Chris Foy adds Manchester City to his list of wronged teams
The biggest criticism you can make of a referee, is that he overshadows games that he officiates. Chris Foy, through that phenomenon, is becoming the poster-child for the introduction of video technology.
Two red cards in the QPR against Chelsea game, a clusterfuck of ineptitude through Stoke/Tottenham, and today’s series of poor decisions at Etihad Stadium. In all of those fixtures, the points were decided by the referee rather than the players. Yet again in a match overseen by Foy, we’re talking more about him than we are the football.
It’s not the pace of the game that’s rendering officials in this country so inept, nor is it a lack of understanding of the rules; instead, it’s a lack of common sense in our referees combined with there being too much scope for objectivity in the rules.

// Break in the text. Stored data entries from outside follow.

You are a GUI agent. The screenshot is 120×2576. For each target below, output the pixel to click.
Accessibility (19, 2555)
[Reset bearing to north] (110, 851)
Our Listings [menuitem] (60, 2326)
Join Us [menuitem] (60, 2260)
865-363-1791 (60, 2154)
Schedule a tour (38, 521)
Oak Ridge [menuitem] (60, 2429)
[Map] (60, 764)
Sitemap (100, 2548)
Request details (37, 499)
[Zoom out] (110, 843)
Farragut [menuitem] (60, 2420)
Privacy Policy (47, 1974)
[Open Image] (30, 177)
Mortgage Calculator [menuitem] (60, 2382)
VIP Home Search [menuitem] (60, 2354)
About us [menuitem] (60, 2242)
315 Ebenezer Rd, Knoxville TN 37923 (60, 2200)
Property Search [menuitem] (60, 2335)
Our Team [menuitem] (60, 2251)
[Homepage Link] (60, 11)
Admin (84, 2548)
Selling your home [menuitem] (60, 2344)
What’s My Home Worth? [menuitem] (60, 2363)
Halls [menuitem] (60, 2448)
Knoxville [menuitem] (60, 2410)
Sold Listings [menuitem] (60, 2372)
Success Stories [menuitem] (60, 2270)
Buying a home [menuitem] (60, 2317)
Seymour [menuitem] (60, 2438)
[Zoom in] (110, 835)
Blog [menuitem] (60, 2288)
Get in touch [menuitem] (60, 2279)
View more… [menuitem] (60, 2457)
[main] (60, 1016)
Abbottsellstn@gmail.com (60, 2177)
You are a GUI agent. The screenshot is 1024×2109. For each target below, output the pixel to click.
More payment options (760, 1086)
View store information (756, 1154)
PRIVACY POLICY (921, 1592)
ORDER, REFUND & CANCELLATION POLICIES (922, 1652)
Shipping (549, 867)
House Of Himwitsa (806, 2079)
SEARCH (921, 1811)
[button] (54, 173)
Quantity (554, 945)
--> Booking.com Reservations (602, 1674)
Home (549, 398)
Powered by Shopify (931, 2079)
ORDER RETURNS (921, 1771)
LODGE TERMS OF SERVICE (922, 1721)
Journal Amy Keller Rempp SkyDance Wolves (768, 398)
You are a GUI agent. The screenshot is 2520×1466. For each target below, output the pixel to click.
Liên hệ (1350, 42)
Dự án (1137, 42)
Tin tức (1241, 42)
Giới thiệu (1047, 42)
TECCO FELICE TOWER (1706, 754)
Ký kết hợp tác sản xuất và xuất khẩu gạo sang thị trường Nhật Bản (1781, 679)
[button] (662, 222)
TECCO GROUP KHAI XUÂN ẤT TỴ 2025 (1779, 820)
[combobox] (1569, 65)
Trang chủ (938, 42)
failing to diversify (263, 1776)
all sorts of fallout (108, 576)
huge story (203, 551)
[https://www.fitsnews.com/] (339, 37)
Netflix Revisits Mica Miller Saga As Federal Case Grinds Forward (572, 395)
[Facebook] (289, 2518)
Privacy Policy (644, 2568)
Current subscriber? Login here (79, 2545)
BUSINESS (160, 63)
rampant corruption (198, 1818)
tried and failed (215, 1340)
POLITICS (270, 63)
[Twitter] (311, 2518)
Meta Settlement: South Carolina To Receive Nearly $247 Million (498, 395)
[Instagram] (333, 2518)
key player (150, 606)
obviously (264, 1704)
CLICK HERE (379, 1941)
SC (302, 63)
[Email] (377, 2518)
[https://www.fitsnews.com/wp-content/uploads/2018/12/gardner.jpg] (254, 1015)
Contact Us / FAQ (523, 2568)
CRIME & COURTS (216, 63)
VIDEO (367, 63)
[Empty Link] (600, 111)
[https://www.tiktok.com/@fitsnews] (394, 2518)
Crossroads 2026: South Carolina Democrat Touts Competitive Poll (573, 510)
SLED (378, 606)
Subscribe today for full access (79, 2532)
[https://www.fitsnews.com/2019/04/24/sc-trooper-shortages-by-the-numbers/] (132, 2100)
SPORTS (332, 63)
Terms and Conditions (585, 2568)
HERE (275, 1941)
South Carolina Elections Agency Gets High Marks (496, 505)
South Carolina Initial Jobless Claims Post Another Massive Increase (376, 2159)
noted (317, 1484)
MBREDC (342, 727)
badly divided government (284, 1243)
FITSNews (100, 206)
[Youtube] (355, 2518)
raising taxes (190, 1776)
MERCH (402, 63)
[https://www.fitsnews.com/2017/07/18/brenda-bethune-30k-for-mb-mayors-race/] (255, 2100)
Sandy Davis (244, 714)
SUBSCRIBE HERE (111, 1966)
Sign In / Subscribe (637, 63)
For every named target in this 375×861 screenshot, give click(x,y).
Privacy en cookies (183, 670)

Vincent Kompany’s tackle of Nani wasn’t the product of malice, because frankly he’s not that stupid. A Premier League defender and a captain of a club doesn’t make a ‘reckless’ tackle inside the first half-an-hour of a cup tie against his side’s most bitter rival. Now, he may very well mistime a tackle, but that’s a yellow card – unless he’s using ‘unnecessary aggression’ or denying a clear goalscoring opportunity, he should be staying on the pitch.
It’s almost too easy to criticise Chris Foy, so what really needs to happen is a clarification of the rules around tackling. If guidelines are being set, yet a group of referees in the same country still show dramatic variations in their interpretations of those guidelines, then it’s probably time for a rethink.
Spare a thought for the players – one game’s fair tackle is another’s straight red card. When pundits and fans talk about consistency, this is what they mean. Given how low the footballing IQs of our referees seem to be, surely it’s time to take the interpretation element out of the rules that govern contact between players.
At least clarify the situation, because all of a sudden a fundamental part of the game seems to have been clouded into a grey area – and it’s ruining games.
On a side note, I thought the way in which Vincent Kompany reacted to his red card was outstanding – a captain’s example. Other City players may have bawled and screamed over the decision, but the Belgian just accepted it – regardless of its controversy. That’s quite rare in football now.